> [What to work on] The reply should hold every record, copied exactly.

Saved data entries
:::::
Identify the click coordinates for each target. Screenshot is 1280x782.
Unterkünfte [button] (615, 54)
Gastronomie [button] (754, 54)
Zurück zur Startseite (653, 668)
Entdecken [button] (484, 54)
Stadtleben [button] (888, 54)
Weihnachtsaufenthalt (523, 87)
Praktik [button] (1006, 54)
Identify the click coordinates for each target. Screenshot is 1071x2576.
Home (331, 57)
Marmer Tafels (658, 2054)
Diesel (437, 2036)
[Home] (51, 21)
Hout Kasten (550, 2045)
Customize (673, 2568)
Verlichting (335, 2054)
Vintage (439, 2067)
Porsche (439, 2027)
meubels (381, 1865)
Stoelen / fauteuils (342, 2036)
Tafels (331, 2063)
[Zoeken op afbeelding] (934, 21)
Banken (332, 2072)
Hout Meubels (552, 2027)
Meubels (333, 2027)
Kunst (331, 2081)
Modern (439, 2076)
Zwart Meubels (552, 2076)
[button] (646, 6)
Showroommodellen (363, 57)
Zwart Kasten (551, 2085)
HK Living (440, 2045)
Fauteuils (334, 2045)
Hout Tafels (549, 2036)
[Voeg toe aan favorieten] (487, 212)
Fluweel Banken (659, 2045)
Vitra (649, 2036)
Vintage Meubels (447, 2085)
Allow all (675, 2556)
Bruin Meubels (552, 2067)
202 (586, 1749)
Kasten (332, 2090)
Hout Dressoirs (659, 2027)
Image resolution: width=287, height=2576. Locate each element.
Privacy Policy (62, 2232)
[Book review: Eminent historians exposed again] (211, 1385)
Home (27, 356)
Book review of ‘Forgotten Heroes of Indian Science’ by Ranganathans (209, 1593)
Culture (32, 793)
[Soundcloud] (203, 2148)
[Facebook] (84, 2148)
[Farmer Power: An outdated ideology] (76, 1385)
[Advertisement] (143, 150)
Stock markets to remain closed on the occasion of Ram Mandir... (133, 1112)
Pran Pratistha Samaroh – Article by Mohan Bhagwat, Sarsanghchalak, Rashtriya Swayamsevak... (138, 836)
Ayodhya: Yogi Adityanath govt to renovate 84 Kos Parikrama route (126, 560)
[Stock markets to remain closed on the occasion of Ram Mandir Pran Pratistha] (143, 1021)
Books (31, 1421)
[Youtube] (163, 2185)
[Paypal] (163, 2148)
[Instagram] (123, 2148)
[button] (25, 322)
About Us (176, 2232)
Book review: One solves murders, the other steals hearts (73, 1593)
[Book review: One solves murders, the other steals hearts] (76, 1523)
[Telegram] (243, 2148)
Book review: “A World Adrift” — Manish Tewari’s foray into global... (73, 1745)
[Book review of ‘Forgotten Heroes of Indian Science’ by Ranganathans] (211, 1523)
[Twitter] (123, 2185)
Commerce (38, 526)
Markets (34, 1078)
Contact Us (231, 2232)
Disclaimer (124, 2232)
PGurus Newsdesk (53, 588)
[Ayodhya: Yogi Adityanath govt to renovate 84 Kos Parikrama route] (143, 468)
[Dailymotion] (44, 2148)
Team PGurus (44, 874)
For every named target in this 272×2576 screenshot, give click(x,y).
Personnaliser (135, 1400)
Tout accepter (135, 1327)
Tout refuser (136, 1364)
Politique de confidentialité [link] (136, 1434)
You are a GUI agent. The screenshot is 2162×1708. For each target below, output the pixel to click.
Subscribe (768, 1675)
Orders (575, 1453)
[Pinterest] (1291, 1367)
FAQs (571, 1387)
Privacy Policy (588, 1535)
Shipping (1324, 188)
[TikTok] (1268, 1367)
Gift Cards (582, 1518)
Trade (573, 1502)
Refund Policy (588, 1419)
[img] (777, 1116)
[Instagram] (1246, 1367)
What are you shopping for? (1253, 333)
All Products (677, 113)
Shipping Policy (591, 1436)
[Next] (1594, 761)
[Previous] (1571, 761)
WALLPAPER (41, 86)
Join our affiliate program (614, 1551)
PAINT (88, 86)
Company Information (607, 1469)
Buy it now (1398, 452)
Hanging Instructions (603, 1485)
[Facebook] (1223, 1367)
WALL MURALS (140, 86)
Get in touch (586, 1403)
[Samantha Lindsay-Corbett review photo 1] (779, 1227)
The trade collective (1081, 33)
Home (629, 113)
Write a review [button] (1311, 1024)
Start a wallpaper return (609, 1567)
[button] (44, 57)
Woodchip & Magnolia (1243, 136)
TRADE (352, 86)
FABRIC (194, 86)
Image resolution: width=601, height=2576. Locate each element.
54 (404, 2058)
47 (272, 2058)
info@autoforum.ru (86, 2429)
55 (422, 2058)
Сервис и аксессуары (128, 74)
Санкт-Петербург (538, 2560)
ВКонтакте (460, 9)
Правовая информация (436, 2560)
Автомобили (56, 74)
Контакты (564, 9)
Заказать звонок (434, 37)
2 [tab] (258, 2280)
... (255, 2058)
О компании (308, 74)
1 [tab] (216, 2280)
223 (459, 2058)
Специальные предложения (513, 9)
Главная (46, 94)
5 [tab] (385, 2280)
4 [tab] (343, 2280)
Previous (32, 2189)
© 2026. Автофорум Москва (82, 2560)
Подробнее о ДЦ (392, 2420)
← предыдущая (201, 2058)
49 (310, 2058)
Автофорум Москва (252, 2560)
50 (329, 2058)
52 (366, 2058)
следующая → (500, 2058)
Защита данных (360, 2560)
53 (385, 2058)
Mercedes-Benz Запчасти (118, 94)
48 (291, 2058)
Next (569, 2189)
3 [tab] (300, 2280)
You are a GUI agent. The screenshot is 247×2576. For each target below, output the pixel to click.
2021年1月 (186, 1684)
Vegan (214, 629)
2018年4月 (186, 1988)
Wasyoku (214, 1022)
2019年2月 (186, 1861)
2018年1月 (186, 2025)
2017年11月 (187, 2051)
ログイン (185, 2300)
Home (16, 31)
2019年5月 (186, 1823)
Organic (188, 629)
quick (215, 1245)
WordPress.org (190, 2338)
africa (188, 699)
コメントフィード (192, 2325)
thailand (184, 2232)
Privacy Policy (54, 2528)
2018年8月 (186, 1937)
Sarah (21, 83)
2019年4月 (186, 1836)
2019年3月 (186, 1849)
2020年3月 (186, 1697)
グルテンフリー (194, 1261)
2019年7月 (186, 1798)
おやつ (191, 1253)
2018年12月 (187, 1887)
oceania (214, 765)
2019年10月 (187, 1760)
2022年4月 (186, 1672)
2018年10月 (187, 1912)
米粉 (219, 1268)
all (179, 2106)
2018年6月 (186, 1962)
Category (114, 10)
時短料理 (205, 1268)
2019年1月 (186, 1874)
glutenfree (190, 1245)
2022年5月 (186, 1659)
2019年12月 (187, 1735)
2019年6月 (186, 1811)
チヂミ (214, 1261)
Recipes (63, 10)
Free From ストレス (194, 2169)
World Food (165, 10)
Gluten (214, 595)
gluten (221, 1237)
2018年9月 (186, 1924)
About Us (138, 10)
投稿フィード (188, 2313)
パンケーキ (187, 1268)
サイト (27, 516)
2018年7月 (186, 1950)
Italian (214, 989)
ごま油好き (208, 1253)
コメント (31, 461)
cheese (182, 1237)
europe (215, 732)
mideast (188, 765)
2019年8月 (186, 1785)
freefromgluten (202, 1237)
:::::
> [Response box]
Identify the click coordinates for each target. Screenshot is 1280x782.
Unterkünfte [button] (615, 54)
Gastronomie [button] (754, 54)
Zurück zur Startseite (653, 668)
Entdecken [button] (484, 54)
Stadtleben [button] (888, 54)
Weihnachtsaufenthalt (523, 87)
Praktik [button] (1006, 54)
Identify the click coordinates for each target. Screenshot is 1071x2576.
Home (331, 57)
Marmer Tafels (658, 2054)
Diesel (437, 2036)
[Home] (51, 21)
Hout Kasten (550, 2045)
Customize (673, 2568)
Verlichting (335, 2054)
Vintage (439, 2067)
Porsche (439, 2027)
meubels (381, 1865)
Stoelen / fauteuils (342, 2036)
Tafels (331, 2063)
[Zoeken op afbeelding] (934, 21)
Banken (332, 2072)
Hout Meubels (552, 2027)
Meubels (333, 2027)
Kunst (331, 2081)
Modern (439, 2076)
Zwart Meubels (552, 2076)
[button] (646, 6)
Showroommodellen (363, 57)
Zwart Kasten (551, 2085)
HK Living (440, 2045)
Fauteuils (334, 2045)
Hout Tafels (549, 2036)
[Voeg toe aan favorieten] (487, 212)
Fluweel Banken (659, 2045)
Vitra (649, 2036)
Vintage Meubels (447, 2085)
Allow all (675, 2556)
Bruin Meubels (552, 2067)
202 (586, 1749)
Kasten (332, 2090)
Hout Dressoirs (659, 2027)
Image resolution: width=287, height=2576. Locate each element.
Privacy Policy (62, 2232)
[Book review: Eminent historians exposed again] (211, 1385)
Home (27, 356)
Book review of ‘Forgotten Heroes of Indian Science’ by Ranganathans (209, 1593)
Culture (32, 793)
[Soundcloud] (203, 2148)
[Facebook] (84, 2148)
[Farmer Power: An outdated ideology] (76, 1385)
[Advertisement] (143, 150)
Stock markets to remain closed on the occasion of Ram Mandir... (133, 1112)
Pran Pratistha Samaroh – Article by Mohan Bhagwat, Sarsanghchalak, Rashtriya Swayamsevak... (138, 836)
Ayodhya: Yogi Adityanath govt to renovate 84 Kos Parikrama route (126, 560)
[Stock markets to remain closed on the occasion of Ram Mandir Pran Pratistha] (143, 1021)
Books (31, 1421)
[Youtube] (163, 2185)
[Paypal] (163, 2148)
[Instagram] (123, 2148)
[button] (25, 322)
About Us (176, 2232)
Book review: One solves murders, the other steals hearts (73, 1593)
[Book review: One solves murders, the other steals hearts] (76, 1523)
[Telegram] (243, 2148)
Book review: “A World Adrift” — Manish Tewari’s foray into global... (73, 1745)
[Book review of ‘Forgotten Heroes of Indian Science’ by Ranganathans] (211, 1523)
[Twitter] (123, 2185)
Commerce (38, 526)
Markets (34, 1078)
Contact Us (231, 2232)
Disclaimer (124, 2232)
PGurus Newsdesk (53, 588)
[Ayodhya: Yogi Adityanath govt to renovate 84 Kos Parikrama route] (143, 468)
[Dailymotion] (44, 2148)
Team PGurus (44, 874)
For every named target in this 272×2576 screenshot, give click(x,y).
Personnaliser (135, 1400)
Tout accepter (135, 1327)
Tout refuser (136, 1364)
Politique de confidentialité [link] (136, 1434)
You are a GUI agent. The screenshot is 2162×1708. For each target below, output the pixel to click.
Subscribe (768, 1675)
Orders (575, 1453)
[Pinterest] (1291, 1367)
FAQs (571, 1387)
Privacy Policy (588, 1535)
Shipping (1324, 188)
[TikTok] (1268, 1367)
Gift Cards (582, 1518)
Trade (573, 1502)
Refund Policy (588, 1419)
[img] (777, 1116)
[Instagram] (1246, 1367)
What are you shopping for? (1253, 333)
All Products (677, 113)
Shipping Policy (591, 1436)
[Next] (1594, 761)
[Previous] (1571, 761)
WALLPAPER (41, 86)
Join our affiliate program (614, 1551)
PAINT (88, 86)
Company Information (607, 1469)
Buy it now (1398, 452)
Hanging Instructions (603, 1485)
[Facebook] (1223, 1367)
WALL MURALS (140, 86)
Get in touch (586, 1403)
[Samantha Lindsay-Corbett review photo 1] (779, 1227)
The trade collective (1081, 33)
Home (629, 113)
Write a review [button] (1311, 1024)
Start a wallpaper return (609, 1567)
[button] (44, 57)
Woodchip & Magnolia (1243, 136)
TRADE (352, 86)
FABRIC (194, 86)
Image resolution: width=601, height=2576. Locate each element.
54 (404, 2058)
47 (272, 2058)
info@autoforum.ru (86, 2429)
55 (422, 2058)
Сервис и аксессуары (128, 74)
Санкт-Петербург (538, 2560)
ВКонтакте (460, 9)
Правовая информация (436, 2560)
Автомобили (56, 74)
Контакты (564, 9)
Заказать звонок (434, 37)
2 [tab] (258, 2280)
... (255, 2058)
О компании (308, 74)
1 [tab] (216, 2280)
223 (459, 2058)
Специальные предложения (513, 9)
Главная (46, 94)
5 [tab] (385, 2280)
4 [tab] (343, 2280)
Previous (32, 2189)
© 2026. Автофорум Москва (82, 2560)
Подробнее о ДЦ (392, 2420)
← предыдущая (201, 2058)
49 (310, 2058)
Автофорум Москва (252, 2560)
50 (329, 2058)
52 (366, 2058)
следующая → (500, 2058)
Защита данных (360, 2560)
53 (385, 2058)
Mercedes-Benz Запчасти (118, 94)
48 (291, 2058)
Next (569, 2189)
3 [tab] (300, 2280)
You are a GUI agent. The screenshot is 247×2576. For each target below, output the pixel to click.
2021年1月 (186, 1684)
Vegan (214, 629)
2018年4月 (186, 1988)
Wasyoku (214, 1022)
2019年2月 (186, 1861)
2018年1月 (186, 2025)
2017年11月 (187, 2051)
ログイン (185, 2300)
Home (16, 31)
2019年5月 (186, 1823)
Organic (188, 629)
quick (215, 1245)
WordPress.org (190, 2338)
africa (188, 699)
コメントフィード (192, 2325)
thailand (184, 2232)
Privacy Policy (54, 2528)
2018年8月 (186, 1937)
Sarah (21, 83)
2019年4月 (186, 1836)
2019年3月 (186, 1849)
2020年3月 (186, 1697)
グルテンフリー (194, 1261)
2019年7月 (186, 1798)
おやつ (191, 1253)
2018年12月 (187, 1887)
oceania (214, 765)
2019年10月 (187, 1760)
2022年4月 (186, 1672)
2018年10月 (187, 1912)
米粉 (219, 1268)
all (179, 2106)
2018年6月 (186, 1962)
Category (114, 10)
時短料理 (205, 1268)
2019年1月 (186, 1874)
glutenfree (190, 1245)
2022年5月 (186, 1659)
2019年12月 (187, 1735)
2019年6月 (186, 1811)
チヂミ (214, 1261)
Recipes (63, 10)
Free From ストレス (194, 2169)
World Food (165, 10)
Gluten (214, 595)
gluten (221, 1237)
2018年9月 (186, 1924)
About Us (138, 10)
投稿フィード (188, 2313)
パンケーキ (187, 1268)
サイト (27, 516)
2018年7月 (186, 1950)
Italian (214, 989)
ごま油好き (208, 1253)
コメント (31, 461)
cheese (182, 1237)
europe (215, 732)
mideast (188, 765)
2019年8月 (186, 1785)
freefromgluten (202, 1237)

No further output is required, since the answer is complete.